# [THE REQUEST]
Rewrite the stretch from the line containing "You are a computer-use agent." through the line containing "[x=1133, y=302]", putting "Select" in place of "Click" and keeping everything else the same. Leave the pictures out.

# [DATA ENTRIES]
#####

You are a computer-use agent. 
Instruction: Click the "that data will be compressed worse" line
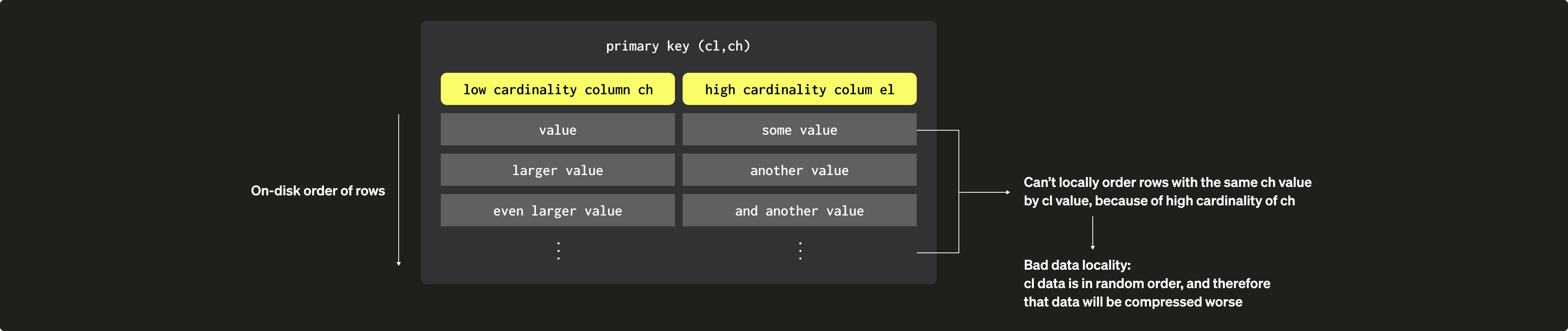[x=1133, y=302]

#####

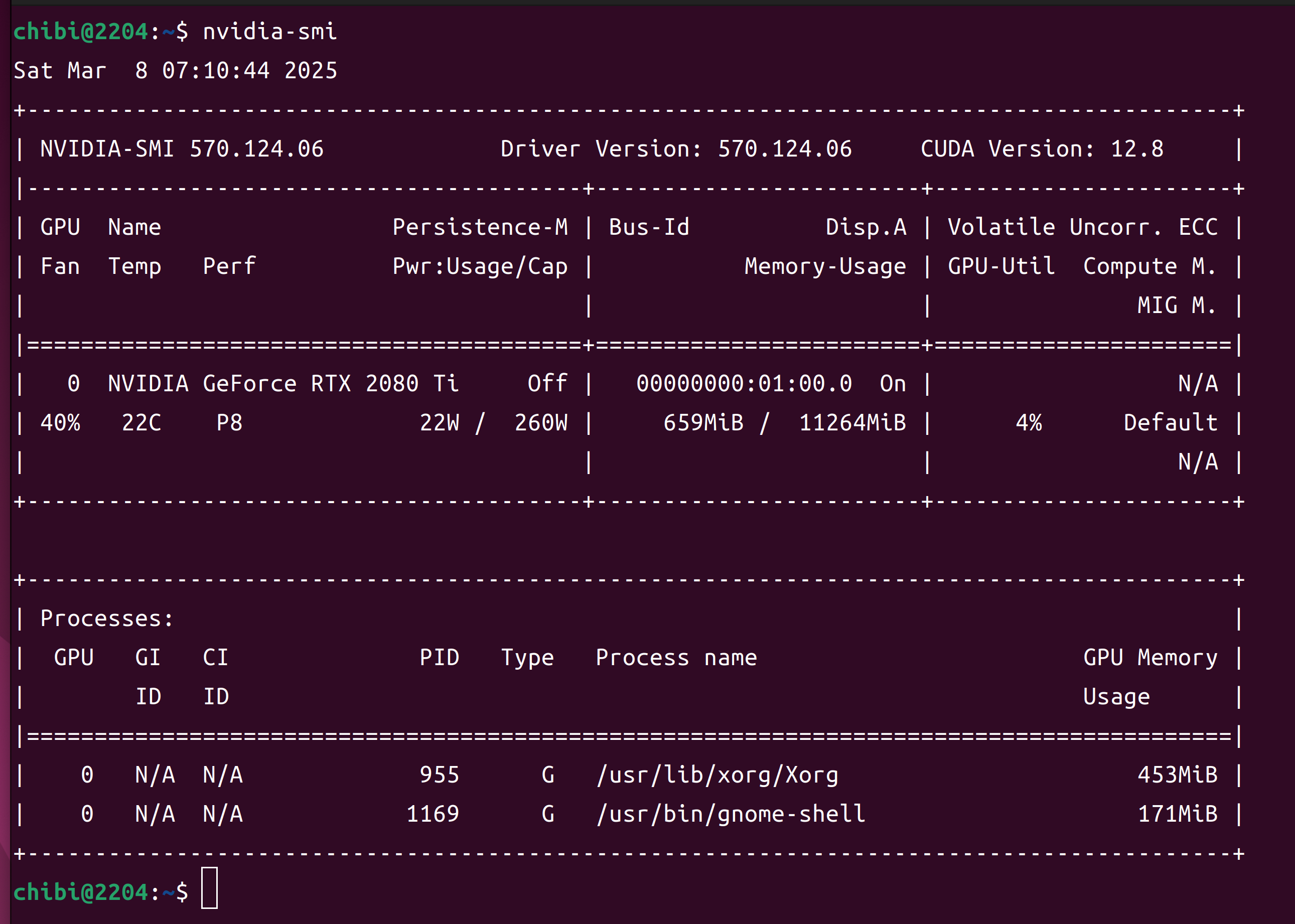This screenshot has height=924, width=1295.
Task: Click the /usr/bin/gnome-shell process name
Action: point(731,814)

#####

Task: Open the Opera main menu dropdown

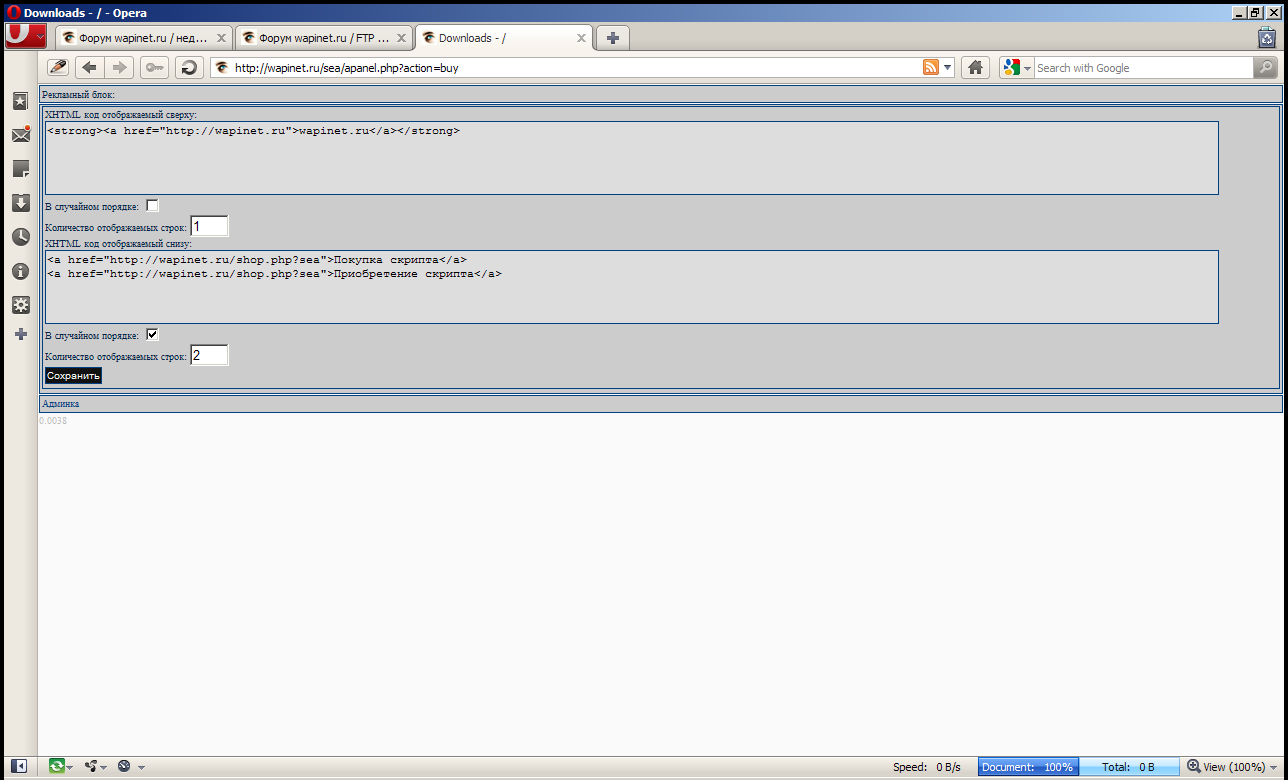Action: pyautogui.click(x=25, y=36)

#####

# [REPLY TO THE TASK]
You are a computer-use agent. 
Instruction: Select the "that data will be compressed worse" line
[x=1133, y=302]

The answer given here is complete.